When it came time to choose what I wanted to do, I knew I wanted to do something with high income possibilities. As a millennial, the cost of living has never been higher. In fact, WSJ reported that millennia's are living at home more now because cost of living is so high. I needed something where I could support myself. I chose medicine at first, thankfully I was only taking GE's at the time. Doctors help and people like doctors and I could make a lot of money while I was helping people, nice gig right? I envisioned being a modern day House. Eh too much school. Start making over $200,000 a year once you're out of medical school debt after what? Maybe ten years? No thanks. My father is a mathematician at a state school. He works with a lot of business majors. One day, he told me all of his ex-students were making great money, more than any doctor. He said most of them ended up in finance. Right then and there, I decided to be a business major. I started asking more and more about the field he had little knowledge about, until he told me that his cousin used to work for Goldman. He told he used to work there and retired before he was 35. They gave him some big ridiculous retiring bonus and he called it quits. He did some consulting work in London and had three houses. (Before you say that's my in, he worked at Goldman 40 years ago, its doubtful he's any help now, things change.)
I'm now going into my third year at a non-target state school. I'm still focused on making money, My parents instilled in me the work ethic it takes to succeed. I've always been able to "out work" people. My first jobs were manual labor, working in god awful summer heat type jobs cleaning roofs and restoring buildings with fire damage.
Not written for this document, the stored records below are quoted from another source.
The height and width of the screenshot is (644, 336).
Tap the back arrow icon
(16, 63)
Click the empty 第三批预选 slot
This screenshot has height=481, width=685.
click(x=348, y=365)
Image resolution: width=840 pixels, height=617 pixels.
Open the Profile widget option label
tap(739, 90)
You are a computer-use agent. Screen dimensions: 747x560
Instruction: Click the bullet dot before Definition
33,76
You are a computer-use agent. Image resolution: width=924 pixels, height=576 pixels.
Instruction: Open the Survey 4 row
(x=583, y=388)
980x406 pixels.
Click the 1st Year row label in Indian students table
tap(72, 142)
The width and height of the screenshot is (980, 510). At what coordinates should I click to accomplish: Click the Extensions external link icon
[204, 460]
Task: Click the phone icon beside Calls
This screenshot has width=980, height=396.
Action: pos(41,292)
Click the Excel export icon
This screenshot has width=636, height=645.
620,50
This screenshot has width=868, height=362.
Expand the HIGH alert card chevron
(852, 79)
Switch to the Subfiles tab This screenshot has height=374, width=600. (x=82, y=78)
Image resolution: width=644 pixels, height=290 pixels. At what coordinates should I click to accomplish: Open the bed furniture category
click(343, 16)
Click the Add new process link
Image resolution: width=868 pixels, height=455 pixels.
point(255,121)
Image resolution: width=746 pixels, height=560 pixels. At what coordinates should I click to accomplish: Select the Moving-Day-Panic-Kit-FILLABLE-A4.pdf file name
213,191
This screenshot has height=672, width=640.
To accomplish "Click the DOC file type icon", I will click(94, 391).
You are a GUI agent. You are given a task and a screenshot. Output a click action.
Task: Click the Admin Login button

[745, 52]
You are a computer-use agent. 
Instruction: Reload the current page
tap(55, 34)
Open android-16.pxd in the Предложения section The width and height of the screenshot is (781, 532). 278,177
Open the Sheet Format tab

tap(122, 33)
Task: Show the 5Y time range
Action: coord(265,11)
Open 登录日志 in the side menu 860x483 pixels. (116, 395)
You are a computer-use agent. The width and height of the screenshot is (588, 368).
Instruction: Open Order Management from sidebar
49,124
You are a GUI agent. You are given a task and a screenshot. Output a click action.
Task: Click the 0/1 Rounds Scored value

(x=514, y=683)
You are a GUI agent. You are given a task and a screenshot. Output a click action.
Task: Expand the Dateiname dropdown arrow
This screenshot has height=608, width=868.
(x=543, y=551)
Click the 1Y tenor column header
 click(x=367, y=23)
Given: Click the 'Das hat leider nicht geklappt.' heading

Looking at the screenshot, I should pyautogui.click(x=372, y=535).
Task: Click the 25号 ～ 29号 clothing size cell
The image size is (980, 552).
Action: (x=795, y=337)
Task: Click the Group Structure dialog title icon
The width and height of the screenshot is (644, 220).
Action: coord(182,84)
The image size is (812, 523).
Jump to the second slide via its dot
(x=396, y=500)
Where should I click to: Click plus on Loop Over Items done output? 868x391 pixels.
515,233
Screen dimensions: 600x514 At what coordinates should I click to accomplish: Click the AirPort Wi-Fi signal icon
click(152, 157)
When I look on these forum discussions, and talk about the "dog days of interning/analyst", and how some people are treated at the entry levels, I get slightly intimidated. I don't mind paying my dues. I'm willing to do whatever it is; fetch coffee, make 10000 different copies of a excel document or stay until two in the morning making tedious changes to a power point. I've done worse, I keep my head down, and I work. That's how I was raised. Here's the thing, I'm definitely not the smartest in this field. Finance terminology confuses me even though I read endless articles and books. As a economics major, the material is interesting no doubt. I figure economics is how the world works in a monetary, tangible, financial point of view. It interests me, but I don't have an undying passion for this world. In my head I hear my fathers voice, "you can get pretty good, close to great by just working hard. To be great you need talent, but you can pretty close to great with just outworking people." Is the desire to be rich enough for this job? I can endure getting shitted on by whatever supervisors I have, I can out work whatever silver spoon fed ivy target school brat next to me. But will that be enough? Can I be in it this industry with work ethic and just for the money? I mean, isn't that why most of us are here, for the money?

Yours.

 
Best Response

Doesn't hurt to be money focused but it also isn't a recipe for happiness at the job.

From what I have seen that mentality works much better when you are in a trading or sales job(not just finance). The key difference is incentives: in those jobs your personal compensation is a direct result of your individual performance, whereas in banking/research your compensation depends primarily on how well your division does, how well your group done, and the arbitrary shitshow that is Analyst evaluations. This can result in frustrating situations where you outperform your peers but get a lower bonus for stupid reasons.....like if the person who is taking minutes for the meeting has his computer freeze up while your name is being discussed and isn't able to write down something important.